Behind the diplomatic language lay a concrete human dimension. Filipino fishermen depended on Bajo de Masinloc. The installation of Chinese military infrastructure was not an abstract violation of international law—it was a physical barrier between working people and their livelihoods. Hontiveros closed her statement with that reality front and center: "Let's fight for Bajo de Masinloc. Not just for the fishermen who depend on it. Also for all Filipinos who trust that we can defend our homeland peacefully, with dignity, and determination."

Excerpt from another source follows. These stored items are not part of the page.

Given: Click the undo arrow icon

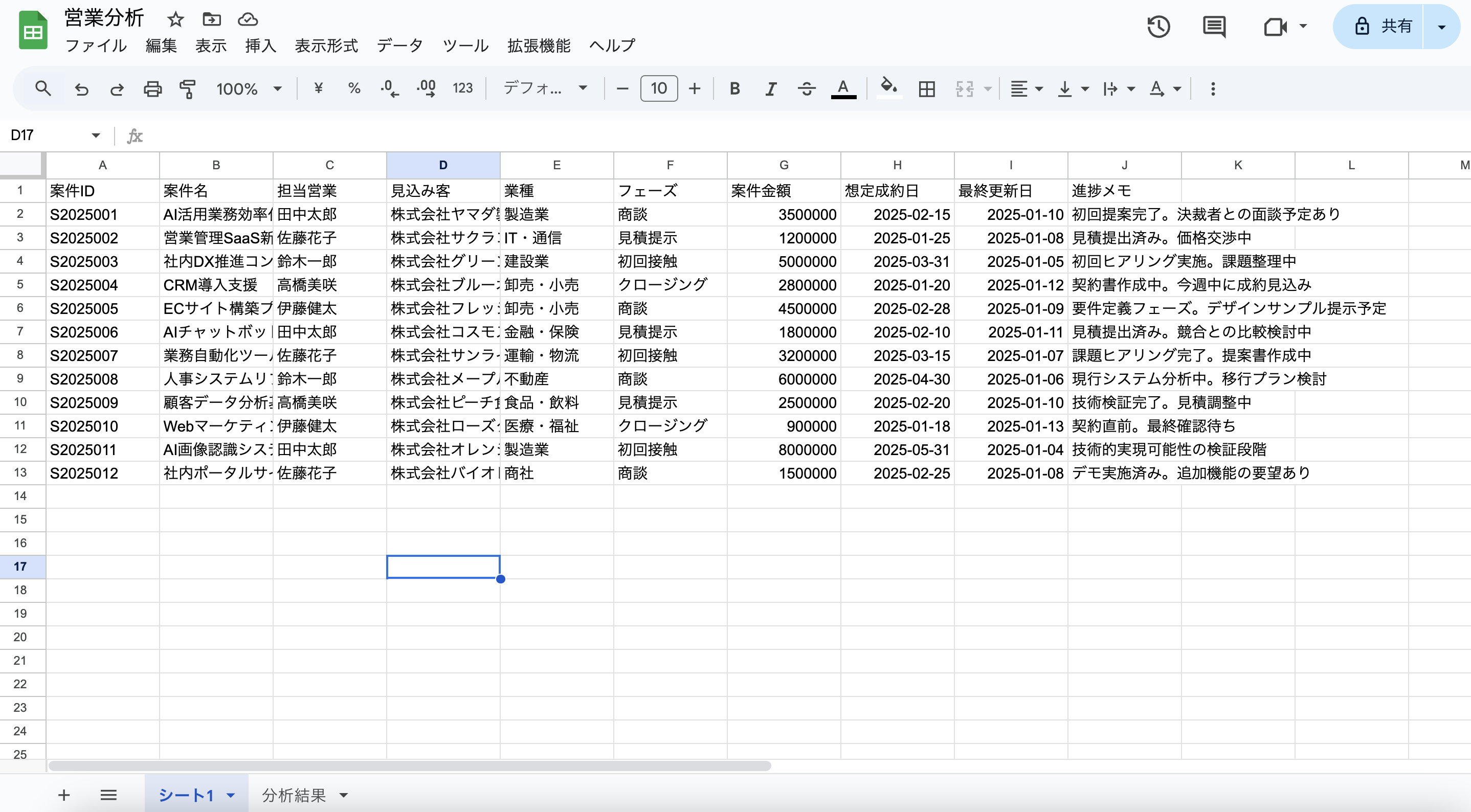Looking at the screenshot, I should [x=82, y=88].
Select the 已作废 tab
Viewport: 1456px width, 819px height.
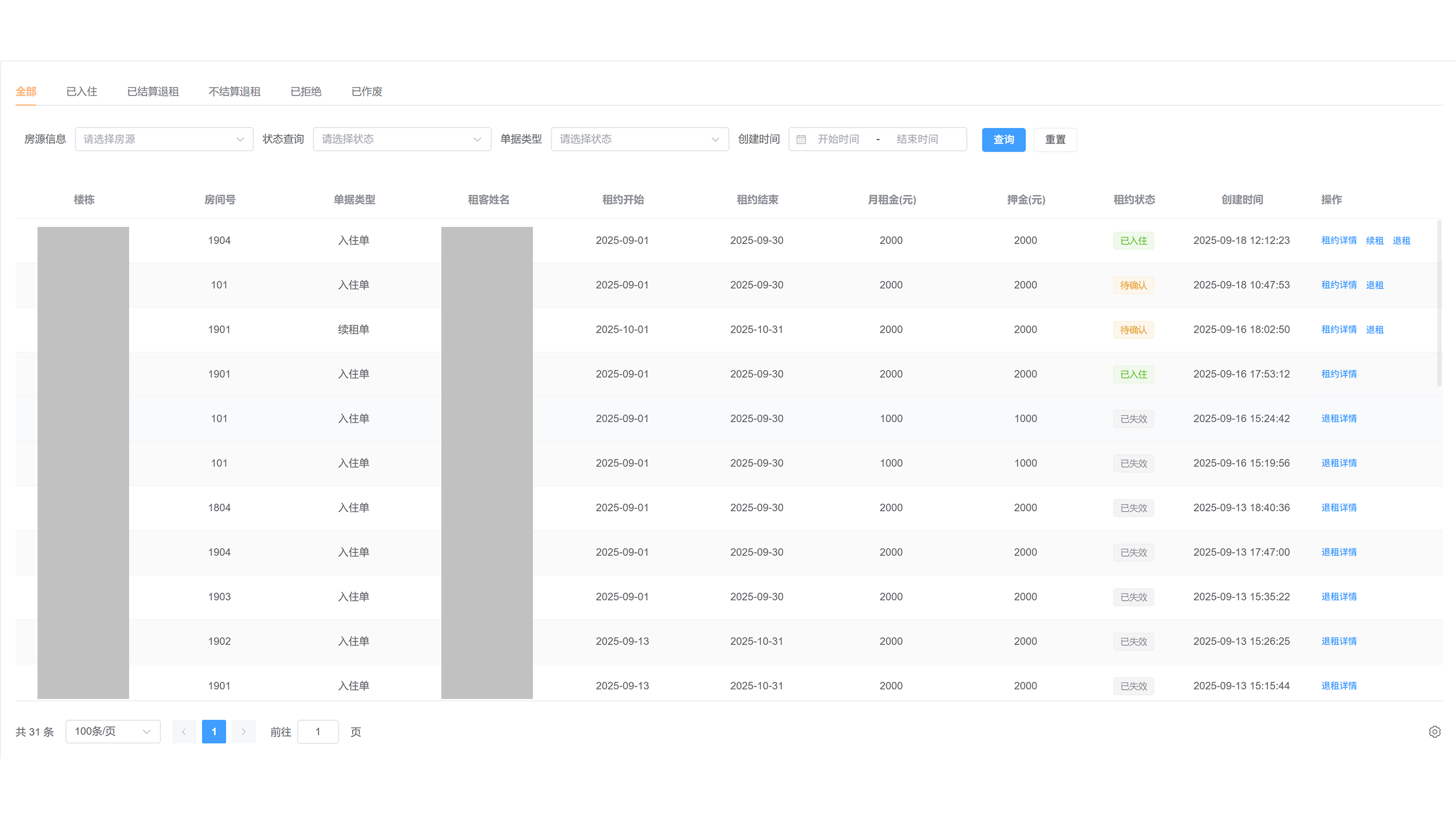(x=367, y=92)
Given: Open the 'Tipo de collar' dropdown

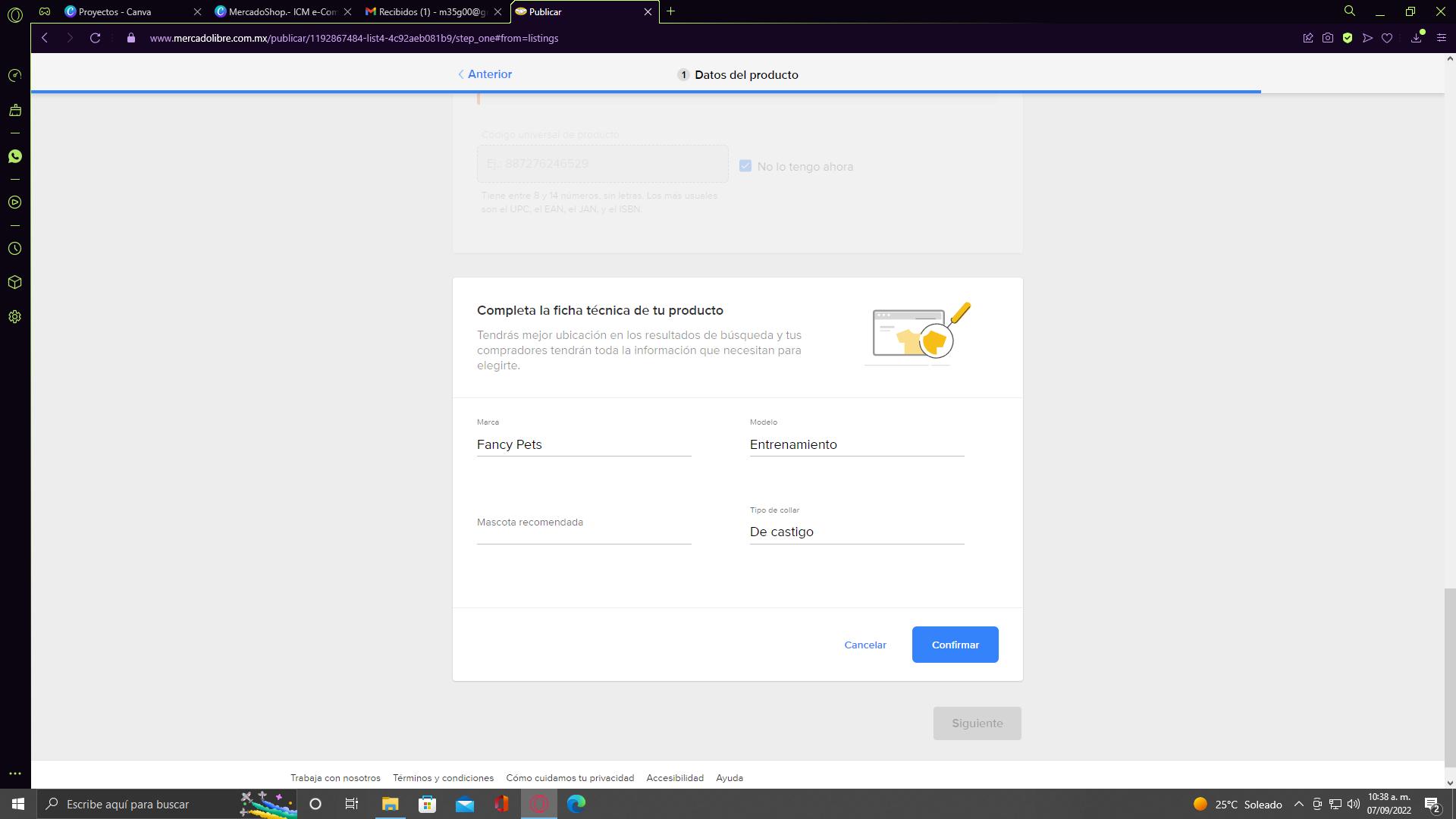Looking at the screenshot, I should tap(856, 532).
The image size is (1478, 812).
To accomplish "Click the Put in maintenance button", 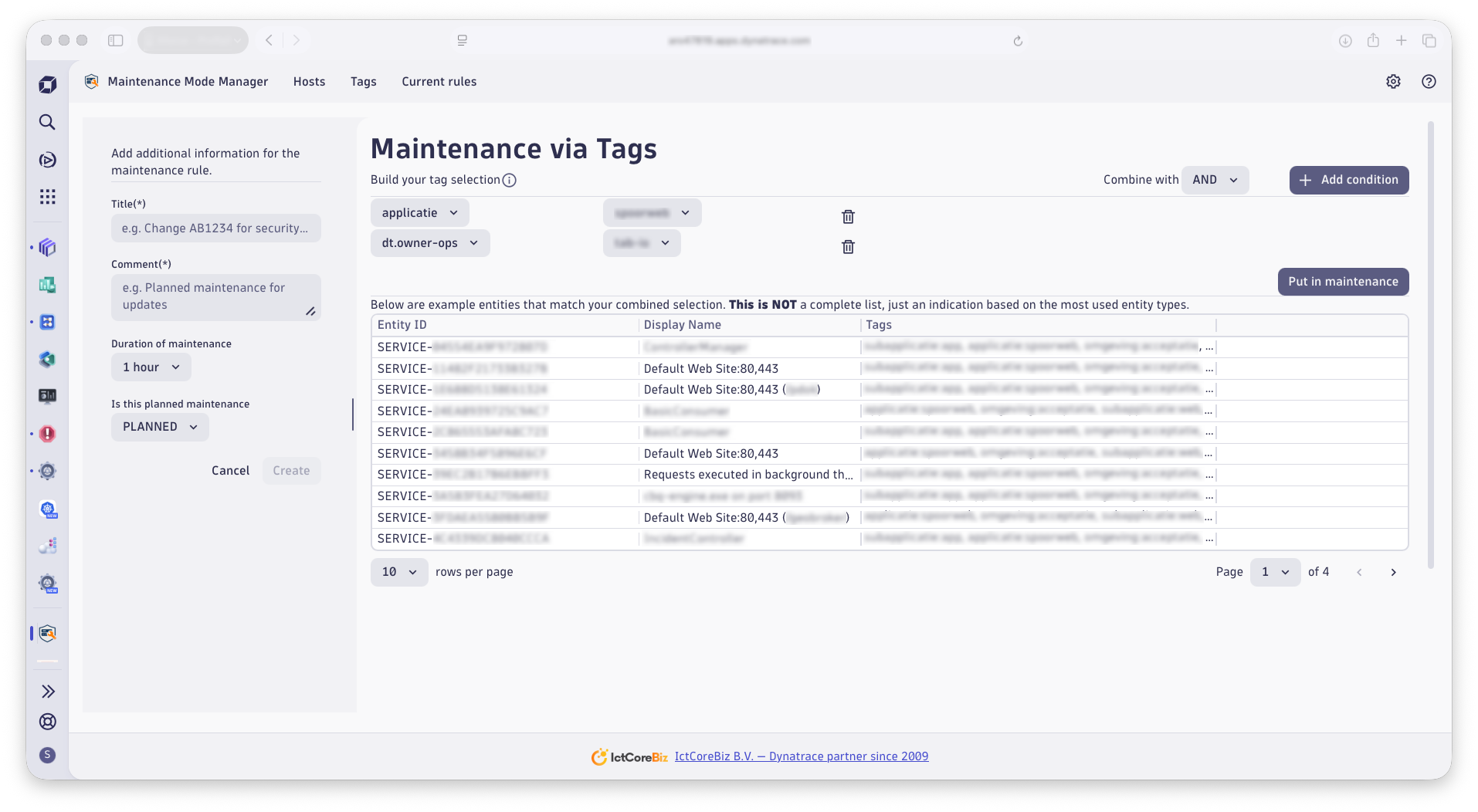I will click(1343, 281).
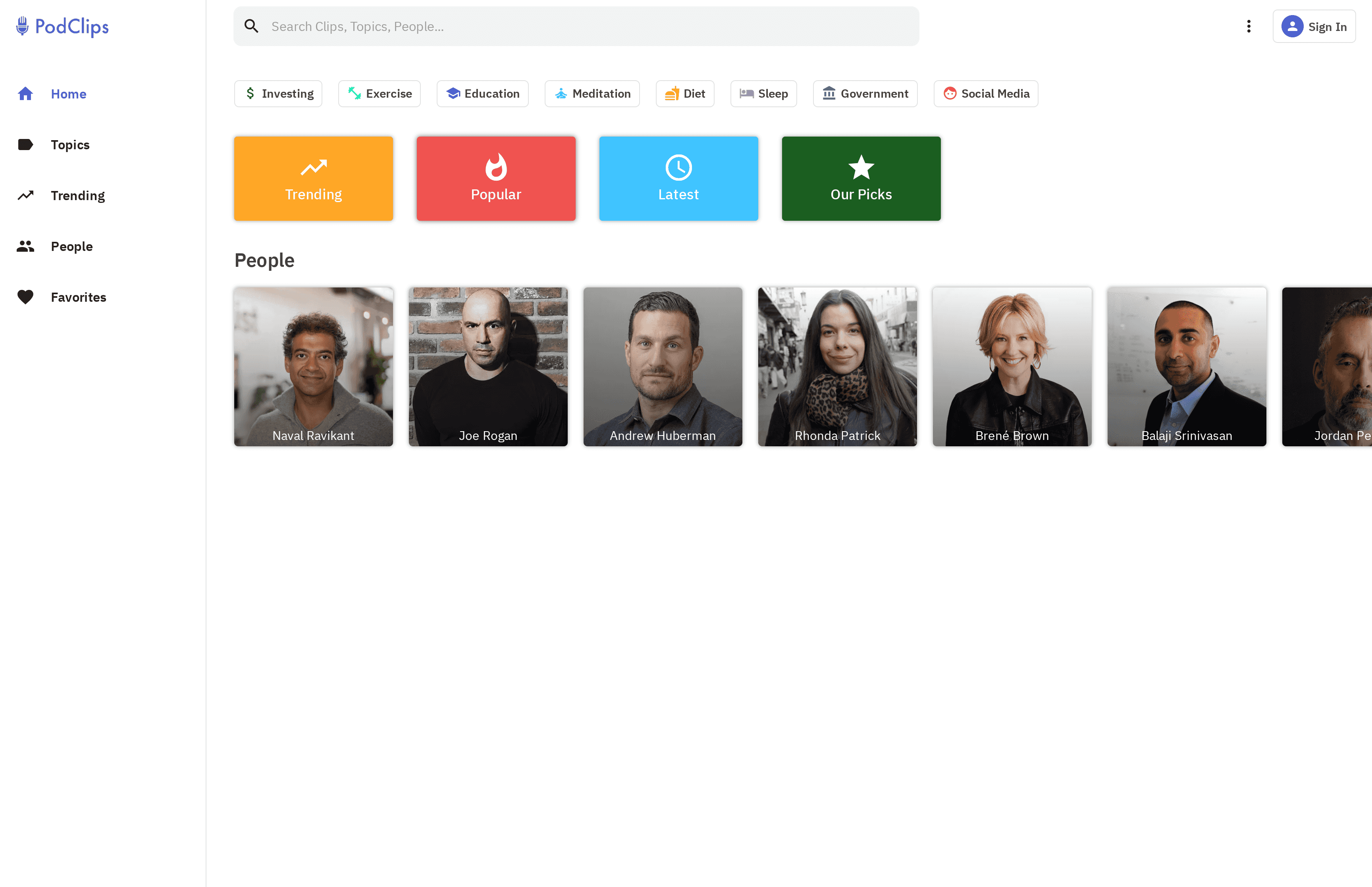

China has yet again violated international law, ignored the Hague Ruling, and showed the world how much of a bully she is.
— Senator Risa Hontiveros
This signals an escalating pattern of gray-zone operations designed to establish a creeping presence inside our waters. Concrete measures to stop its illegal activities must be taken.
— Senator Risa Hontiveros
La Conversación del Hearth Otra perspectiva de la historia
Inventor

Why does a floating platform at a specific shoal matter enough to warrant this kind of response?

Model

Because it's not really about the platform itself. It's about what the platform signals—that China is willing to build infrastructure in Philippine territory without permission, and that it's testing whether the Philippines will actually enforce the international law that already rules in our favor.

Inventor

But couldn't the Philippines just remove it?

Model

Technically, yes. But Hontiveros is arguing for something more strategic. Direct confrontation is exactly what China wants—it gives Beijing an excuse to escalate. Instead, she's proposing to strangle the logistics. Make it impossible for those Chinese vessels to refuel, to resupply, to operate in the region.

Inventor

How realistic is that? Can ASEAN actually enforce port sanctions?

Model

That's the open question. It requires political will from multiple countries, which is harder than it sounds. But the logic is sound: if you can't sustain the operation, you can't maintain the presence.

Inventor

What about the fishermen?

Model

They're the reason this matters beyond the geopolitical chess game. They can't fish where Chinese military infrastructure is sitting. Their access to traditional grounds is being cut off, not by law but by physical occupation.

Inventor

So transparency is the strategy?

Model

Transparency is the first move. Name the vessels, expose the owners, make it costly for companies to participate in these operations. It's asymmetric pressure—using information and coordination instead of force.